Multiple Crawlers with includes/excludes on same path

profm · February 2, 2022, 11:43am

Hi @all,

is it possible to define multiple crawlers with different includes excludes on the same path?
The background why we would like to split this is the mass of files to crawl & index.
We previously had a single job that included the entire path but it kept running into an OOM error and didn’t even run through without problems.

For this reason the question is now if the following construct works e.g.:

Job a:
Path: smb://mysrv/data/
Includes Crawling: ^(.?(?:(A|a)_ ?(A|a).).$
Excludes: Crawling ..(?i)(db|tmp|lnk|inf)
Includes Indexing: .*.(?i)(pdf|xlsx|xlsm|xls|pptx|pptm|ppt|docx|docm|doc|rtf|vsd|odt|csv|txt)

Job b:
Path: smb://mysrv/data/
Includes Crawling: ^(.?(?:(B|b)_ ?(B|b).).$
Excludes: Crawling ..(?i)(db|tmp|lnk|inf)
Includes Indexing: .*.(?i)(pdf|xlsx|xlsm|xls|pptx|pptm|ppt|docx|docm|doc|rtf|vsd|odt|csv|txt)

Currently it looks like only one definition is working - the jobs are running but do not show any crawled or indexed documents.

Or any other suggestion how to crawl large fileservers?

Thanks!

shinsuke · February 2, 2022, 11:42pm

I think it’s better to increase the heap size(-Xmx) for a crawler in fess_config.properties.

profm · February 4, 2022, 12:11pm

Any recommendation for setting Xms/Xmx values?
Currently I use for crawler:

JVM options

-Xms16g\n
-Xmx32g\n\

We now moved to a 340+ GB Memory Server.

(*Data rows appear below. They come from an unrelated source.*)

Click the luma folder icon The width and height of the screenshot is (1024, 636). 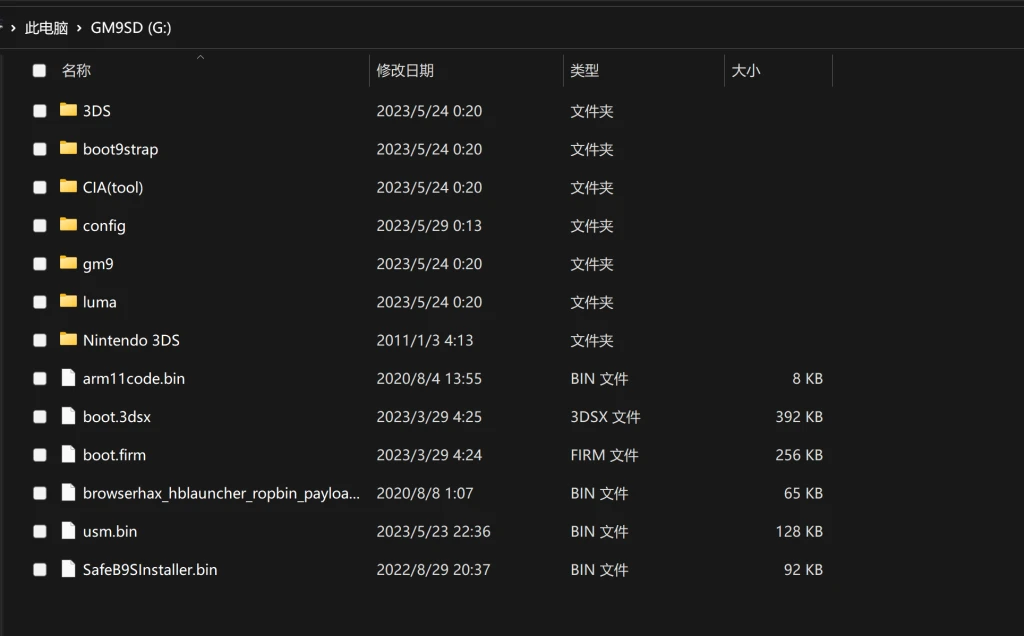coord(68,301)
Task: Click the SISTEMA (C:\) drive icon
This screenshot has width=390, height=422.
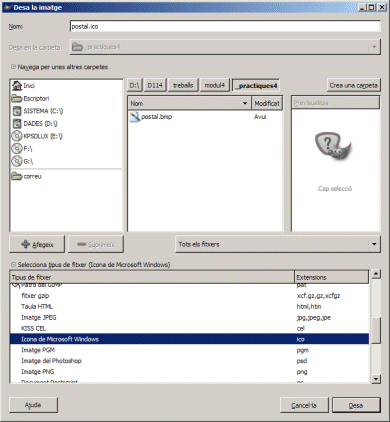Action: tap(17, 111)
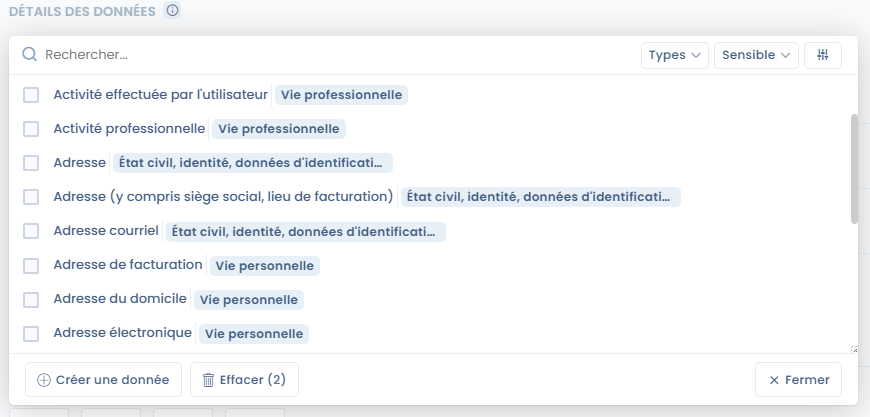Select the Adresse courriel checkbox
This screenshot has width=870, height=417.
click(31, 231)
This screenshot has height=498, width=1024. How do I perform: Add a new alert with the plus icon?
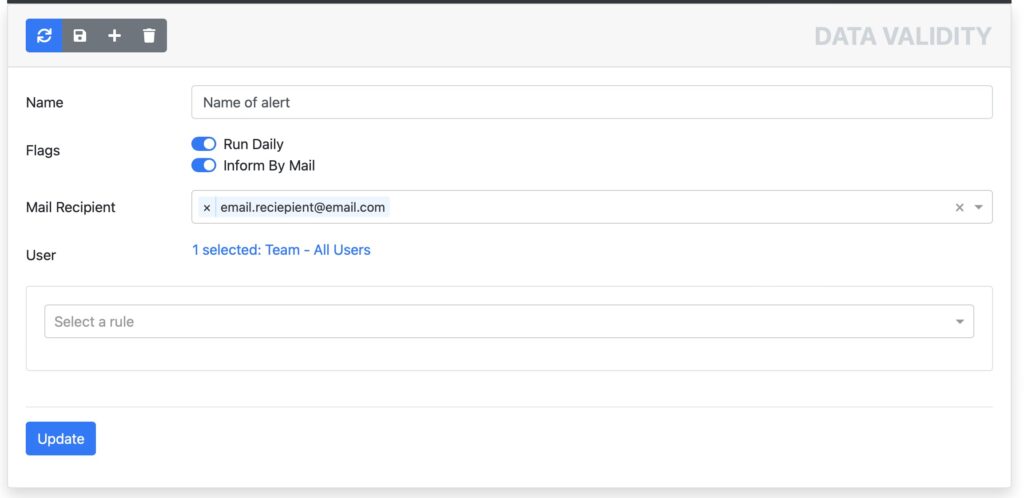point(114,35)
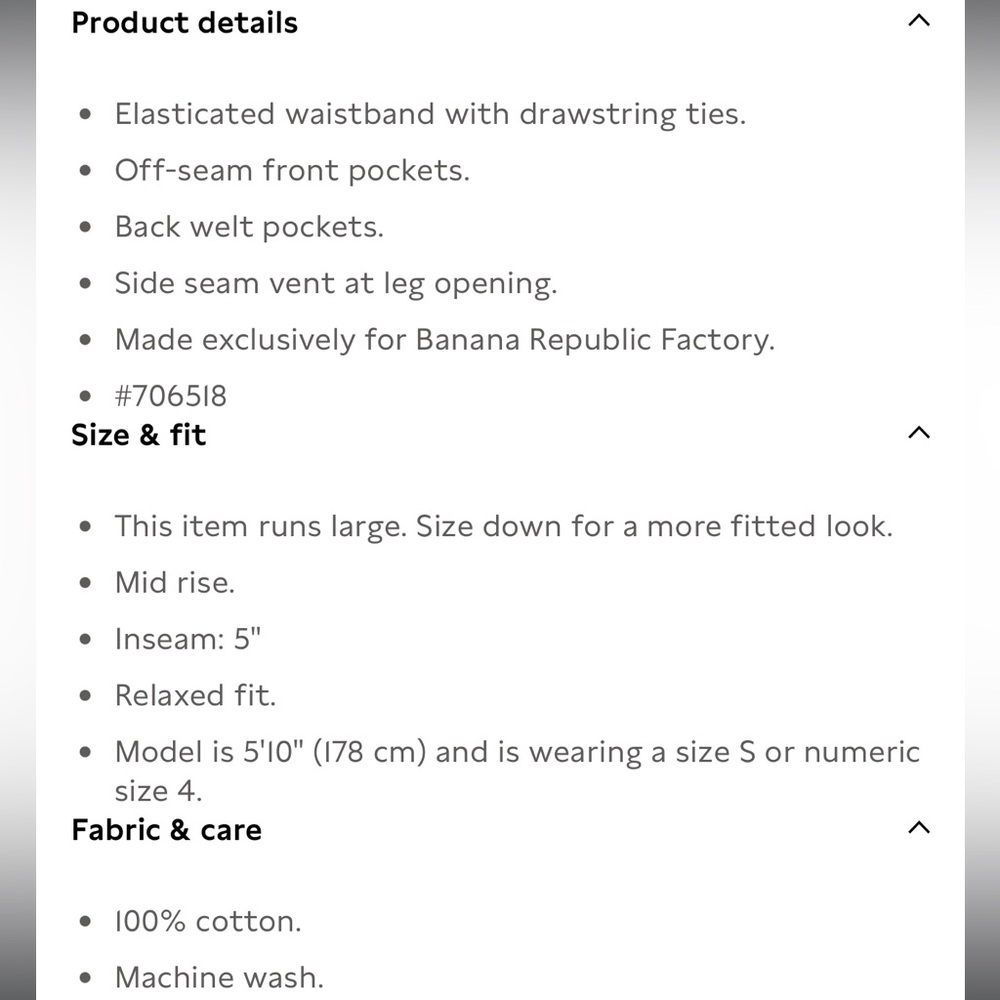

So Memory should not be the problem.

Thanks

shinsuke · February 4, 2022, 1:06pm

It depends on your crawling requirement.

profm · February 4, 2022, 1:47pm

Currently were indexing only files with these extensions:
pdf|xlsx|xlsm|xls|pptx|pptm|ppt|docx|docm|doc|rtf|vsd|odt|csv|txt

We would like to crawl large smb based fileservice with approx 1300 sub directories and 16 TB of data.
The whole crawling process can take some time we don’t need daily up2date results. Would be fine if results are up2date every 3 or 4 days.